Conservatives Need to Get Into ‘Wartime Mode,’ D'Souza Says

Conservatives Need to Get Into ‘Wartime Mode,’ D'Souza Says
Dinesh D'Souza, conservative political commentator and film director, in West Palm Beach, Fla., on Dec. 20, 2019. (Brendon Fallon/The Epoch Times)
Charlotte Cuthbertson
12/22/2020
Updated:
12/22/2020

It’s time for a new Republican Party to emerge that is willing to secede from the left’s cultural institutions and set up its own, author and filmmaker Dinesh D'Souza said during a Turning Point USA speech on Dec. 20.

“We need to go a little bit into a sort of wartime mode,” he said. “Not because we’re inherently militaristic, but because that is the reality of our situation.”

D'Souza relates the current situation in the United States to a “domestic cold war” and that the political left—partly due to the right’s acquiescence—has become “gangsterized.”

“By that, I mean they’re willing to go beyond and around, and to subvert the normal rules of the game,” he told NTD’s “The Nation Speaks” show. “They’re willing, for example, to shut down the speech of people they don’t agree with, they’re willing to manipulate legal and political institutions, they’re willing to use the police agencies of government against their opponents.

“So this is a dark, a new turn in American politics. And I think part of political wisdom is to recognize that that’s what’s going on. And we need a response that is adequate to that challenge.”

D'Souza, whose latest book, “United States of Socialism,” was published in June, said the left’s push for socialism means conservatives must “exit their culture completely.”

He said conservatives need to set up their own schools and universities, create their own movies, and have their own comedians.

“What I’m saying is we create our own culture, we live in it. And thanks to the Second Amendment, we defend it,” D'Souza said.

The real goal of socialists, he said, is to enforce conformity across all of society, not just the redistribution of wealth. Schools and universities are used to further their agenda on impressionable children and young adults, he said.

“Today’s socialists claim to model themselves on the ’socialism that works’ in Scandinavian countries like Norway and Sweden,” D'Souza states on his website. “In reality, socialism abandoned the working class and found new recruits by drawing on the resentments of race, gender, and sexual orientation. Modern-day socialism is ‘identity socialism,’ a marriage between classic socialism and identity politics.”

D'Souza highlighted how current allegations of election fraud have left millions of voters disenfranchised.

“Democracy is based on the idea that the losers don’t need to launch a civil war, because they have a chance to win the next time,” he said.

But all bets are off if the loser feels the playing field is rigged and there’s no chance of winning again, he said, “because if the loser genuinely feels that, then the democratic system has broken down.”

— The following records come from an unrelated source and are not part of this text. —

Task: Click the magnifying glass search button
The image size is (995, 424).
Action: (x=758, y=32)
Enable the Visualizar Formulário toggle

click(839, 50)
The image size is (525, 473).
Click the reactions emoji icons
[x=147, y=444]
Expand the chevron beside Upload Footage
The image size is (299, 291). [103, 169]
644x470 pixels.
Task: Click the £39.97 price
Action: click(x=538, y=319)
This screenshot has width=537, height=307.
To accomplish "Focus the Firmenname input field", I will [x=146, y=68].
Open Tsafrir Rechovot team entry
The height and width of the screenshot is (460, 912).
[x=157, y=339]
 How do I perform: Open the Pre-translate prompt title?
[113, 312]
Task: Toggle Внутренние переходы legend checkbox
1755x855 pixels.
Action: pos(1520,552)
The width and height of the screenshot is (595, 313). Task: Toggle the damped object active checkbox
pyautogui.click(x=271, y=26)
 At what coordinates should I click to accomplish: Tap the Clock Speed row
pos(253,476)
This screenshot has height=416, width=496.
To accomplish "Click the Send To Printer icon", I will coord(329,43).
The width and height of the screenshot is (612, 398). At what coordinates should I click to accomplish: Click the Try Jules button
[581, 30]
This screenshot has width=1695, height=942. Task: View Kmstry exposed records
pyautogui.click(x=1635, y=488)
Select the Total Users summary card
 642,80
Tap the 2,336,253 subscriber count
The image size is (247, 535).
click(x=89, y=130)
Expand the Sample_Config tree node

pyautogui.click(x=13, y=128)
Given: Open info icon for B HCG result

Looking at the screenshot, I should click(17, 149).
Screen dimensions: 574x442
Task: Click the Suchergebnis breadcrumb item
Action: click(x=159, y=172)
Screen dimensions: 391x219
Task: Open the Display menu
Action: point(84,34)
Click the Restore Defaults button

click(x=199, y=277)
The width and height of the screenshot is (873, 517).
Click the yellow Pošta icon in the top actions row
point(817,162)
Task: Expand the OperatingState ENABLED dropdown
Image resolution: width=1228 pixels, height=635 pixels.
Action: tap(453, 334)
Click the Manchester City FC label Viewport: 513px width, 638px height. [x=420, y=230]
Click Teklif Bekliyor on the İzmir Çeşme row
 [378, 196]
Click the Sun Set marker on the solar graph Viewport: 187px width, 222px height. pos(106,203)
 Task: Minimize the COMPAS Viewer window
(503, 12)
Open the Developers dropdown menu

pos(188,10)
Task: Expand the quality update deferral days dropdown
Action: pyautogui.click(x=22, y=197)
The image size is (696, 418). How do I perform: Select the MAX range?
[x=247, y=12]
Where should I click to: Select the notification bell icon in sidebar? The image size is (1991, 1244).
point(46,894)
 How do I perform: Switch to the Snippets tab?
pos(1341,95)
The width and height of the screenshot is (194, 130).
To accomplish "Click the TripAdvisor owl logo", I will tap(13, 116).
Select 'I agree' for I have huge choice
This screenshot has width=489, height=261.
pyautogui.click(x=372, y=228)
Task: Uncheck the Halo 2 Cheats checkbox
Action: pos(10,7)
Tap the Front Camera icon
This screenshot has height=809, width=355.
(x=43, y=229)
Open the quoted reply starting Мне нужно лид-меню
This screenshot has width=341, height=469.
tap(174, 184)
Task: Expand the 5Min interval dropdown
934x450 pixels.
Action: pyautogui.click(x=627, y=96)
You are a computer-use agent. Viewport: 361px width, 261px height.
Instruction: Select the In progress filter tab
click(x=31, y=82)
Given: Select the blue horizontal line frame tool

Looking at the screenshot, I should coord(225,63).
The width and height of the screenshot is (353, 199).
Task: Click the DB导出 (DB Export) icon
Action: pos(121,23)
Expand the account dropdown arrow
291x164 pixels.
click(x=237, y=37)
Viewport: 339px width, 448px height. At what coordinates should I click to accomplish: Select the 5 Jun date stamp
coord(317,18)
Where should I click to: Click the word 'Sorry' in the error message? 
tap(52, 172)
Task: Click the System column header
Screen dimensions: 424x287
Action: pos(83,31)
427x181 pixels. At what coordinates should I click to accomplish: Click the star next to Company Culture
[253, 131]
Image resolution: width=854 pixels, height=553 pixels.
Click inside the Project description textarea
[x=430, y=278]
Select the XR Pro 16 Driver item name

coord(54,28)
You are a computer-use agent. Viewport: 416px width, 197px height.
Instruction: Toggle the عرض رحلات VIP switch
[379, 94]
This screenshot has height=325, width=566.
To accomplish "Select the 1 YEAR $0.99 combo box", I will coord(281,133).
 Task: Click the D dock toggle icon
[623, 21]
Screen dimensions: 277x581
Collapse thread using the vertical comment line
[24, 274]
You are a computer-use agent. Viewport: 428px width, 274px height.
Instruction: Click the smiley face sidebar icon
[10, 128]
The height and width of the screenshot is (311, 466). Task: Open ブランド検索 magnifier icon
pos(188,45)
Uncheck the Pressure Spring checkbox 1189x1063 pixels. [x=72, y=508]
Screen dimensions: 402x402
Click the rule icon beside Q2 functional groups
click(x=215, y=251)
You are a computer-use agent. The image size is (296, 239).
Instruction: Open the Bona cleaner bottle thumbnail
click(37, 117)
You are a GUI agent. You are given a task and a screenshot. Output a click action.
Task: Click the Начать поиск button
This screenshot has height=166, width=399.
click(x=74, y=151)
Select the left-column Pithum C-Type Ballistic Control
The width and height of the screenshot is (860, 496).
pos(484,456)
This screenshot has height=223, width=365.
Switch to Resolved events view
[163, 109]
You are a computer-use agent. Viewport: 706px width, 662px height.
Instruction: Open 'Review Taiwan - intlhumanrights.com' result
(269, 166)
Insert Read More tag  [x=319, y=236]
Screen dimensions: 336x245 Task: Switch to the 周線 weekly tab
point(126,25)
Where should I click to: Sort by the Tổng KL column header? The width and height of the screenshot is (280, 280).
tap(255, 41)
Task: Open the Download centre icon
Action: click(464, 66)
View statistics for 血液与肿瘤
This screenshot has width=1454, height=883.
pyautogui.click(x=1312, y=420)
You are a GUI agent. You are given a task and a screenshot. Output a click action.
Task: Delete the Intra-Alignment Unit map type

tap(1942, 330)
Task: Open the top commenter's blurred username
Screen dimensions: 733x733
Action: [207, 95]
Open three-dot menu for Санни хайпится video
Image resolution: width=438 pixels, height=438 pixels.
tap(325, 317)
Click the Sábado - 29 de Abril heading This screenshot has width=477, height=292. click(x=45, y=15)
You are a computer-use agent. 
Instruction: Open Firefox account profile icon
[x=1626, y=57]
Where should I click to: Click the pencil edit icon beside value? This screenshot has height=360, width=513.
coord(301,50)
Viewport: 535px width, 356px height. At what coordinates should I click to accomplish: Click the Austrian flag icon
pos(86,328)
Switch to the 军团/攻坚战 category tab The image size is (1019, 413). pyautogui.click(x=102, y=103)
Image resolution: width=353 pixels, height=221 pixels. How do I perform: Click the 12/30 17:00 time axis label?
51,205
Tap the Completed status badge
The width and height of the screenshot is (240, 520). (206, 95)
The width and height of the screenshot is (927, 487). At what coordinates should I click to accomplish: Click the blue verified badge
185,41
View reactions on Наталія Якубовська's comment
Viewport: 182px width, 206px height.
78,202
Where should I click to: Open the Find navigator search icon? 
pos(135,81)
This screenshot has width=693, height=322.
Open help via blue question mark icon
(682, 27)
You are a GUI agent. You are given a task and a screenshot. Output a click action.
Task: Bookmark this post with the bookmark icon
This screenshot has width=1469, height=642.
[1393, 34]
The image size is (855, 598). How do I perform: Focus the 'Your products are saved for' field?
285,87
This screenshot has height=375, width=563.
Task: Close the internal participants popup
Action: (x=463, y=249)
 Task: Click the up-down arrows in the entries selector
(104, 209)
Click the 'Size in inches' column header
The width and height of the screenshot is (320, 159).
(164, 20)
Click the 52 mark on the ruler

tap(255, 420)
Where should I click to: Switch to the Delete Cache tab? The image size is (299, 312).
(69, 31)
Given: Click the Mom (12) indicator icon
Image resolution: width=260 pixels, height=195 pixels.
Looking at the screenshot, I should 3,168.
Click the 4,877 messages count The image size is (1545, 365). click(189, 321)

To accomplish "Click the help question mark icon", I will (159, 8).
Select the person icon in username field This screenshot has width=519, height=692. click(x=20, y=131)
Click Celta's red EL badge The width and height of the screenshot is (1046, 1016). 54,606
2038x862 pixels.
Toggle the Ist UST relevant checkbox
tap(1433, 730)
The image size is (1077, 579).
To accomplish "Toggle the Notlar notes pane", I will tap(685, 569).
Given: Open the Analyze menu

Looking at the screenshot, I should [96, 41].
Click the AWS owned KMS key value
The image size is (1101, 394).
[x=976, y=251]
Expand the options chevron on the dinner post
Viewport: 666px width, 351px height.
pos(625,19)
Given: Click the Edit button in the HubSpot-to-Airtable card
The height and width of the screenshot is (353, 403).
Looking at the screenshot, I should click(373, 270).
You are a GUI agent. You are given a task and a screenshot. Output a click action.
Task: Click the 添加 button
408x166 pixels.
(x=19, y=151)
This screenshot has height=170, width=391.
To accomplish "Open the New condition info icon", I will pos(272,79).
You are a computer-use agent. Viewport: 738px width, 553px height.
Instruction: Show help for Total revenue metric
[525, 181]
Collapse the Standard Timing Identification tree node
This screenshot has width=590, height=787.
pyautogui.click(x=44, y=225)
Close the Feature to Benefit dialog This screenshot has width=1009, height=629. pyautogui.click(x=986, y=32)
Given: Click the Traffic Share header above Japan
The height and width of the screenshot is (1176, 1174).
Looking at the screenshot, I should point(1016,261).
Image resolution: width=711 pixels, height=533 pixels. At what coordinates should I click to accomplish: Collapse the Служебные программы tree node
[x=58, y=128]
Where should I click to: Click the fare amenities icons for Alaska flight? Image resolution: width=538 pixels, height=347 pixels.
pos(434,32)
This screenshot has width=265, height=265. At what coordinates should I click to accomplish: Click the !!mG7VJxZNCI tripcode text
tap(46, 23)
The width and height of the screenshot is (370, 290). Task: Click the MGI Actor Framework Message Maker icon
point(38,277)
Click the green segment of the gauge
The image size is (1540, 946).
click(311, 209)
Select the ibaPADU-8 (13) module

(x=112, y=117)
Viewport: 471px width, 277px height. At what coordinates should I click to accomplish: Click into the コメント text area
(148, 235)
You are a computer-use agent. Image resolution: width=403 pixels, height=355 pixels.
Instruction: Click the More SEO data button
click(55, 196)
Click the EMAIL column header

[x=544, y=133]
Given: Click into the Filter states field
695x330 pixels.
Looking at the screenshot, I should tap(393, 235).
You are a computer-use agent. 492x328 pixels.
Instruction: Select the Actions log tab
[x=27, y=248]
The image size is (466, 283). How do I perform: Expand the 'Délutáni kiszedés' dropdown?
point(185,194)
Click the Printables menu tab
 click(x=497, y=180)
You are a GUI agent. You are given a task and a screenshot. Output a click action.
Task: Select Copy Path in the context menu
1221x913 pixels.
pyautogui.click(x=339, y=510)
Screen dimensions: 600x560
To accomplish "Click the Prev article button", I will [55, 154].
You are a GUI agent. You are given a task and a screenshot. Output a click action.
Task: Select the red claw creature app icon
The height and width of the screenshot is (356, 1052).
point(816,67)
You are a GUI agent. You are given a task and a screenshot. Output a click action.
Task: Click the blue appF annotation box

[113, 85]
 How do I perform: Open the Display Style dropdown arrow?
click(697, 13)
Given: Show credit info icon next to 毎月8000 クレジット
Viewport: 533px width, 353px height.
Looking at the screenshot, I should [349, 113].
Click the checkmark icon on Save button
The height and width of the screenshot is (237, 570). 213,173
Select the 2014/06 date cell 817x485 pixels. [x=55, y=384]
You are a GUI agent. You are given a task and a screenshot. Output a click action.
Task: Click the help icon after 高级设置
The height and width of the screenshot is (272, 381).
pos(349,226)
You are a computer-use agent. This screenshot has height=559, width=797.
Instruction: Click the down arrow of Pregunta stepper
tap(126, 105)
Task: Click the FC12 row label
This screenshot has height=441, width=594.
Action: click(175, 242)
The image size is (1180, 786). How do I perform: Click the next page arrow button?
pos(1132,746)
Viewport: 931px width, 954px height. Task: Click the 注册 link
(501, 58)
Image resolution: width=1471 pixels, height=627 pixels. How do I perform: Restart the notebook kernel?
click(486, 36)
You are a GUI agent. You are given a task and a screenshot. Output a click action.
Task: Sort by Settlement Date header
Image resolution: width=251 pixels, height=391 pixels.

A recent Epoch Times survey of Trump voters in Georgia found that almost 91 percent didn’t trust that ballots cast in the presidential election were tabulated accurately in the state.

Ninety-seven percent intended to vote in the Jan. 5 runoff, which will pit Republican incumbent Sens. Kelly Loeffler and David Perdue against Democratic challengers Raphael Warnock and Jon Ossoff, respectively.

However, only 16 percent of survey respondents trusted that that their vote would be counted accurately. Almost 40 percent said they didn’t trust that their vote would be counted accurately, and the remaining 44 percent said they were unsure.

The survey ran from Dec. 7 through Dec. 9, and close to 2,000 Trump voters responded.

Registered nurse Susan W. said she’ll vote in the runoff, but if the Democrats candidates win, she’ll “be certain that there’s no point voting anymore.”

Another respondent said: “I’m very reluctant to vote again without any changes in the way we vote, but I can’t just not vote.

“I early-voted in the Nov. 3 election, and there appeared to be fraudulent handling of my vote, so I’m going to vote on Election Day and see if that makes a difference.”